Typecasting network and data to HalfTensor results in all parameters = NaN

Hi. I have a network that is big and I wanted to free up memory by using HalfTensors instead of FloatTensors for the network and variables. I convert my model and the variables to halftensors before loading onto GPU. For the first iteration, forward propagation works fine, but after doing the first update all parameters and the loss become nan. It seems that it is not the loss function that causes this since the loss in the first iteration is a number, not nan. Any idea what might be causing this? This is my training file:

import torch
from torch.autograd import Variable
import torch.nn as nn
import torch.autograd as autograd
import torch.nn.functional as F
import torch.optim as optim
from I2I3D import i2i
import scipy.io
import numpy as np


datasize = 1
epochs = 1
imgsize = 32
lr = 0.00001
batchsize = 1      			# datasize should be divisible by batchsize
dtype = torch.HalfTensor


''' Load network '''
print('Loading network model.')
net = i2i()
params = list(net.parameters())
print(params)

# INITIALIZE PARAMETERS TO ZERO
for ii in params:
	nn.init.constant(ii,0)

net.half()

if torch.cuda.device_count() > 1:
	print("%d GPUs detected. Loading network model to GPUs." %torch.cuda.device_count())
	net = nn.DataParallel(net)
else:
	print("Parallel computing on multiple GPUs not available.")
if torch.cuda.is_available():
	net.cuda()
else:
	print("Cuda not available.")
print('Network model loaded.')


''' Training '''

print('Training model.')
imageSize = 128 			# Cube image side length. 
						# Has to be divisible by 8 due to pooling

# IF USING REAL DATA
data = scipy.io.loadmat('/home/fredrik/Dropbox/data.mat')
im = np.array(data['image'])
gt = np.array(data['gt'])
x = torch.from_numpy(im)
x = x[:imageSize,:imageSize,:imageSize]
y = torch.from_numpy(gt)
y = y[:imageSize,:imageSize,:imageSize]

# IF USING RANDOM DATA
#x = torch.rand(imageSize,imageSize,imageSize)
#y = torch.rand(imageSize,imageSize,imageSize)


x = x.type(dtype)
x = Variable(x.unsqueeze(0).unsqueeze(0))
y = y.type(dtype)
y = Variable(y.unsqueeze(0).unsqueeze(0))


criterion = nn.MSELoss()
optimizer = optim.Adam(net.parameters(), lr=lr)
iterations = 1
for i in range(iterations):
	
	optimizer.zero_grad()
	
	if torch.cuda.is_available():
		x, y = x.cuda(), y.cuda()

	out = net(x)

	losses = list()
	for j in range(4):
		losses.append(criterion(out[j], y))

	loss = sum(losses)
	print(loss)
	loss.backward()
	optimizer.step()
	
	print('loss: %f, iter: %d/%d' %(loss.data[0],i+1, iterations))
	
print('Done.')

The (lack of) numeric stability of half can bite you fairly easily.

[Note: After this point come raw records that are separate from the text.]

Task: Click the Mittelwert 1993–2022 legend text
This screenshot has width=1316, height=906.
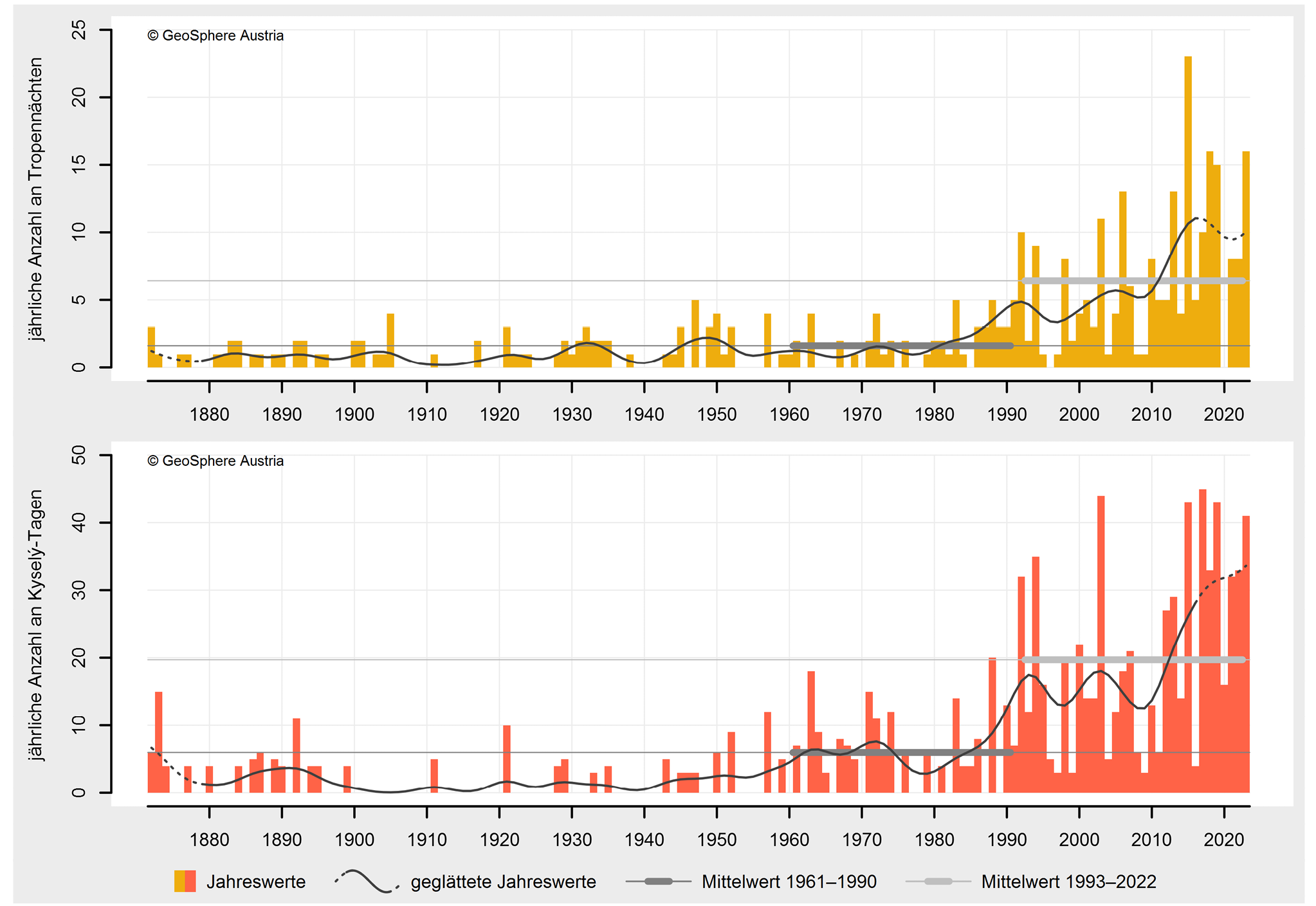Action: [x=1068, y=882]
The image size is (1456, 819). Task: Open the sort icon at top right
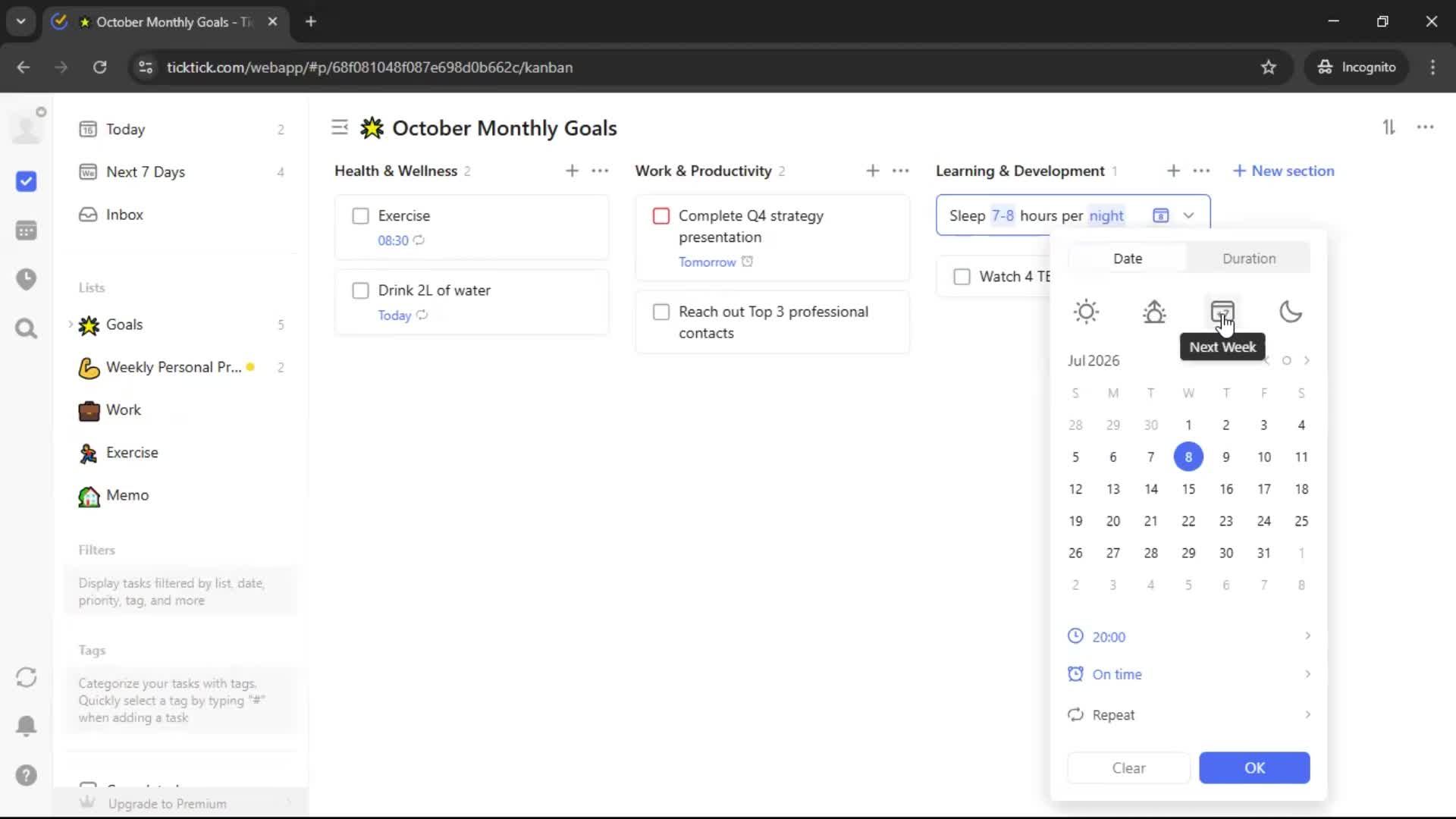(x=1389, y=127)
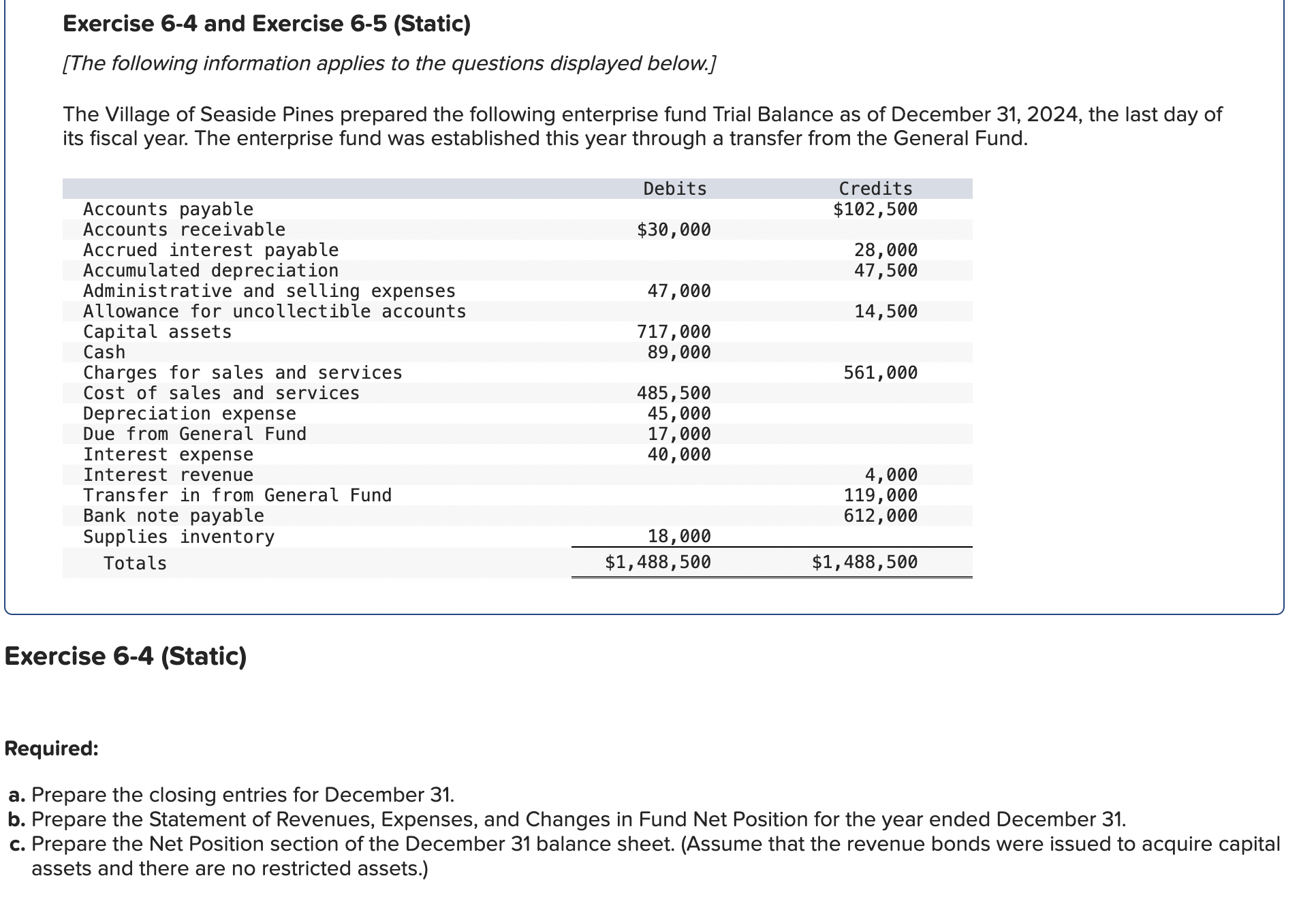Click the Debits column header

[674, 189]
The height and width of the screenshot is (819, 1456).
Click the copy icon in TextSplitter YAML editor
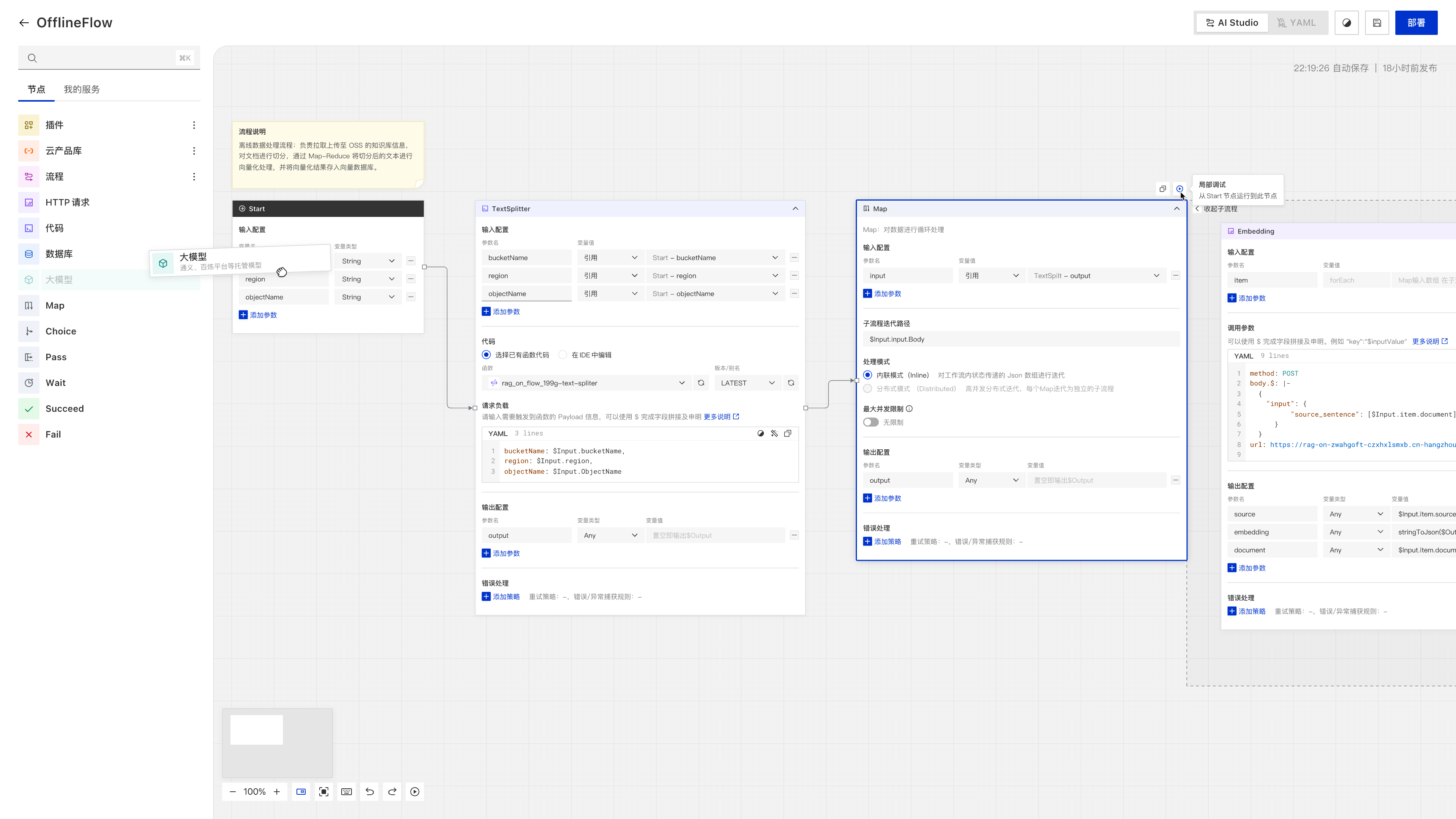point(788,433)
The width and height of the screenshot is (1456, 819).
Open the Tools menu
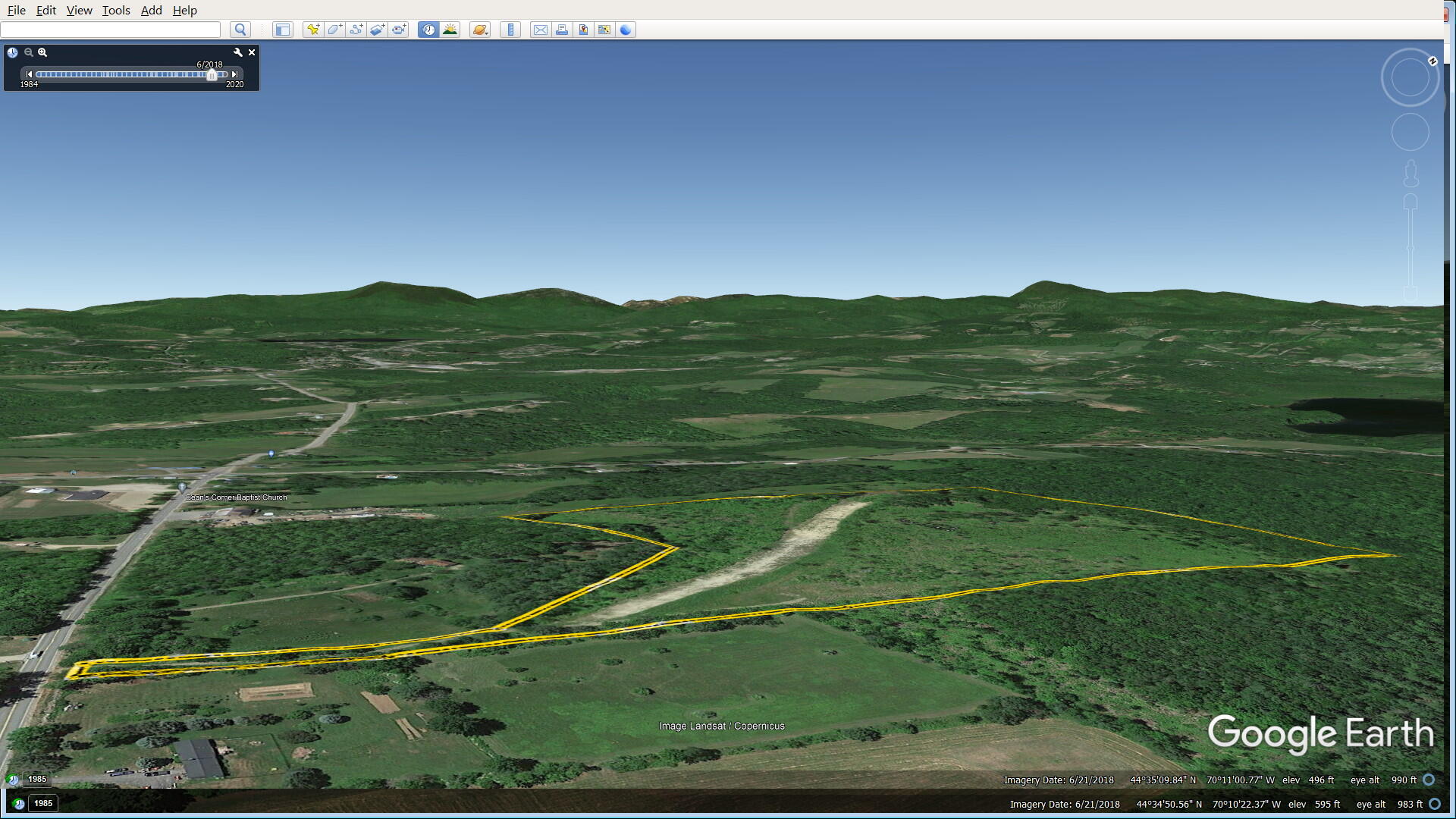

For example, batch norm basically doesn’t seem to work well with half. There is some more discussion in the mail and thread linked below.

Best regards

Thomas

My network does not have any BatchNormalization layers. It consists purely of conv, conv transpose and ReLU. Might this still be a numeric stability problem? I have made sure that both network parameters and input are halftensors.

Maybe it’s issue connected with Loss-scaling?

First of all, read this blog post from NVIDIA

The pytorch code for scaling loss is here

Also make sure that input to network is CudaHalf.
Let us know if this helped.

The workaround of saving a copy of the weights for calculations actually worked. Many thanks!